__Exercise details__: Please take the records that follow and repeat exactly the lines starting with the line with "Datenschutzerklärung (254, 1552)" and going on through the line with "You are a GUI agent. The screenshot is 972×2576.".

__Source data__:
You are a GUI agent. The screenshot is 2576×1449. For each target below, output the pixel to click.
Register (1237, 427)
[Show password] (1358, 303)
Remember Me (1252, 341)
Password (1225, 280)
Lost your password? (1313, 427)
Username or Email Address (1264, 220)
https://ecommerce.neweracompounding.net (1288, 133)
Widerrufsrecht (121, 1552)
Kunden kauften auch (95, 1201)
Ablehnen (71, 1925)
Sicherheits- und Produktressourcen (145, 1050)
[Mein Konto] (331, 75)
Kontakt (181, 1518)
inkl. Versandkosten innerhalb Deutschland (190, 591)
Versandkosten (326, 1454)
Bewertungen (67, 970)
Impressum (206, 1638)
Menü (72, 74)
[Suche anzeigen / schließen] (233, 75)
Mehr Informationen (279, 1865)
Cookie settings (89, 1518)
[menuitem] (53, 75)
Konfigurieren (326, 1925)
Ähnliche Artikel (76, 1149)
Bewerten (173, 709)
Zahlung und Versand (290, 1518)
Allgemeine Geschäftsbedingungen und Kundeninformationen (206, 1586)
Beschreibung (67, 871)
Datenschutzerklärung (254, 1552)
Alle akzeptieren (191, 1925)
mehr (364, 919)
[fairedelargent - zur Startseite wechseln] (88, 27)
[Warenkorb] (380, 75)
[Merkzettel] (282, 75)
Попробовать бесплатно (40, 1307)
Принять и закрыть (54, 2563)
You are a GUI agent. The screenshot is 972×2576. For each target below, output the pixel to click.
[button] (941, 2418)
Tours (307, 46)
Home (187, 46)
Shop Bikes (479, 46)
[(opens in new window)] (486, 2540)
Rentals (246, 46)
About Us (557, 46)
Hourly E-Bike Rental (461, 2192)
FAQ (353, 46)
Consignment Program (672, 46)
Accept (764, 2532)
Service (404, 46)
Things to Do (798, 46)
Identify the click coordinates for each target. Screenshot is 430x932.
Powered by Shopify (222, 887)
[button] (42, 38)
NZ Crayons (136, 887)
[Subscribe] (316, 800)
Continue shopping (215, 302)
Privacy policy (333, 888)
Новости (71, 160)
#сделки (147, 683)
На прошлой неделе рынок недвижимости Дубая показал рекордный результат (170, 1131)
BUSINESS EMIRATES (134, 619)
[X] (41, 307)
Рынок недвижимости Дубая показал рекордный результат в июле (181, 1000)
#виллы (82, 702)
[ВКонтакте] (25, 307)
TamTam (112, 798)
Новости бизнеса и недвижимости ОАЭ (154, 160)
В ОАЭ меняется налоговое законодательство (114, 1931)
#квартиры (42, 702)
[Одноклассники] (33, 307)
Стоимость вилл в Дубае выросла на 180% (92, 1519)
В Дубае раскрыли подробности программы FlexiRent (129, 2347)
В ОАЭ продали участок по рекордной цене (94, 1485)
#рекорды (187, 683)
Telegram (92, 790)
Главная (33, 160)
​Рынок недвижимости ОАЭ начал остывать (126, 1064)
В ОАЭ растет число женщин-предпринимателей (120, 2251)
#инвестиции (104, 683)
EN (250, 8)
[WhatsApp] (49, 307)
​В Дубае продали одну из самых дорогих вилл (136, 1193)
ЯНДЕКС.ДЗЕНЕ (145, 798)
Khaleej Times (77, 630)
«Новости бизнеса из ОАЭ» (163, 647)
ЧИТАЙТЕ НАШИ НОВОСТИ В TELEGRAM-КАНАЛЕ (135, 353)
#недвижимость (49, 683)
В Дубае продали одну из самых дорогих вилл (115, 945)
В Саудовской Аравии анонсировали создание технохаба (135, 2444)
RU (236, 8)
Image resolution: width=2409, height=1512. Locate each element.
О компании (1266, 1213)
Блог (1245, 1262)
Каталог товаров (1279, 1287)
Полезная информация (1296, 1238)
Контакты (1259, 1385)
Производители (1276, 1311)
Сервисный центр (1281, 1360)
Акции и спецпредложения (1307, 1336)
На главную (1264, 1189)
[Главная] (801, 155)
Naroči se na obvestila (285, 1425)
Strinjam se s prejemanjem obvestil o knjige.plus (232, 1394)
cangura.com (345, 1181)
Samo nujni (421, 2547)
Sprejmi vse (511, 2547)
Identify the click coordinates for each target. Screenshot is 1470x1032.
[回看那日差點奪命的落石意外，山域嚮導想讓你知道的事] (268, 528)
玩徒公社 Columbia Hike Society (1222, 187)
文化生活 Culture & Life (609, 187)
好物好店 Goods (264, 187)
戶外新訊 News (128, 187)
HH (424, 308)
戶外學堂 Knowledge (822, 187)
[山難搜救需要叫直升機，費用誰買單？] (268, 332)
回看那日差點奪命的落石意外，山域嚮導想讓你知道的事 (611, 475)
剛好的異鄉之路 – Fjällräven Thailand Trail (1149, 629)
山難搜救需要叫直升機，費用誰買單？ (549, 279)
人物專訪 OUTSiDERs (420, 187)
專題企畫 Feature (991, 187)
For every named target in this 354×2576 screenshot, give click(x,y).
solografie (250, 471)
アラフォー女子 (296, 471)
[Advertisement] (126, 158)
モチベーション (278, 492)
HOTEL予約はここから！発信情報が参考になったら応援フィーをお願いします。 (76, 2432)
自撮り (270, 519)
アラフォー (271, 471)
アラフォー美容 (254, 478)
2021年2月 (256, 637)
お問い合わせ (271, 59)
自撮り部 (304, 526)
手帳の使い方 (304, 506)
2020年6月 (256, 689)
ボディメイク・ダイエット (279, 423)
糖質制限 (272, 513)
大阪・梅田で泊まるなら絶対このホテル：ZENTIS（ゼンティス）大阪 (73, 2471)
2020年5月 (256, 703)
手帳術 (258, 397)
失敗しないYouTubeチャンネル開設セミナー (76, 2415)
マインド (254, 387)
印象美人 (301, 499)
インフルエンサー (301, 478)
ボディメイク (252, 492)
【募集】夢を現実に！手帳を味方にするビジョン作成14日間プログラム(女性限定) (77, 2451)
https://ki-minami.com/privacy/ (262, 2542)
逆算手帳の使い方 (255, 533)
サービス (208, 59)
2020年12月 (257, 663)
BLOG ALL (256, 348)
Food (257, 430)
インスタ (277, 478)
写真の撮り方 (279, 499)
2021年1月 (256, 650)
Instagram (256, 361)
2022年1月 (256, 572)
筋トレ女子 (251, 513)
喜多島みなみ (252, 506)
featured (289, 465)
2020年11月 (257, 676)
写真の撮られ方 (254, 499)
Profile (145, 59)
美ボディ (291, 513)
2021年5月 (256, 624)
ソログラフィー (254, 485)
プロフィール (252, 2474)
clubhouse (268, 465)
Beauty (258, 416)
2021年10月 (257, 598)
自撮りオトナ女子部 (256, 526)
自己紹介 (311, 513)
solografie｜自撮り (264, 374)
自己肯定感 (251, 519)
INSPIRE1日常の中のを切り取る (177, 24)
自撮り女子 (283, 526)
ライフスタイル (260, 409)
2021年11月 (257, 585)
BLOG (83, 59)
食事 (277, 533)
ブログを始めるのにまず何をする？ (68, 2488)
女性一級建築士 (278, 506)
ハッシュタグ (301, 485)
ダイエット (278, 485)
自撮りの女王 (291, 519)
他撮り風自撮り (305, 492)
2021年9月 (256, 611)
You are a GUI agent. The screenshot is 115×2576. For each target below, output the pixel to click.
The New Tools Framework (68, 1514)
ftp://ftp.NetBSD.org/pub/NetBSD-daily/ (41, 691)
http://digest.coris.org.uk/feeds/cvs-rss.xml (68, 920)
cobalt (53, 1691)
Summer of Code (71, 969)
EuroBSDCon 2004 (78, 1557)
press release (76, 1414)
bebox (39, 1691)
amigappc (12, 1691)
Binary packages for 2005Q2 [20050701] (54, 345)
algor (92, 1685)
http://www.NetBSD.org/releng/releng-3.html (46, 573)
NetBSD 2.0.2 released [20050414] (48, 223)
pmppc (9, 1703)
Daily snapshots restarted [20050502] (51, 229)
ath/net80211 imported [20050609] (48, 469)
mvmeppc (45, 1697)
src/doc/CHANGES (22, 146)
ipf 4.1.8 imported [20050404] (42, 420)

__Answer section__:
Datenschutzerklärung (254, 1552)
Alle akzeptieren (191, 1925)
mehr (364, 919)
[fairedelargent - zur Startseite wechseln] (88, 27)
[Warenkorb] (380, 75)
[Merkzettel] (282, 75)
Попробовать бесплатно (40, 1307)
Принять и закрыть (54, 2563)
You are a GUI agent. The screenshot is 972×2576. For each target below, output the pixel to click.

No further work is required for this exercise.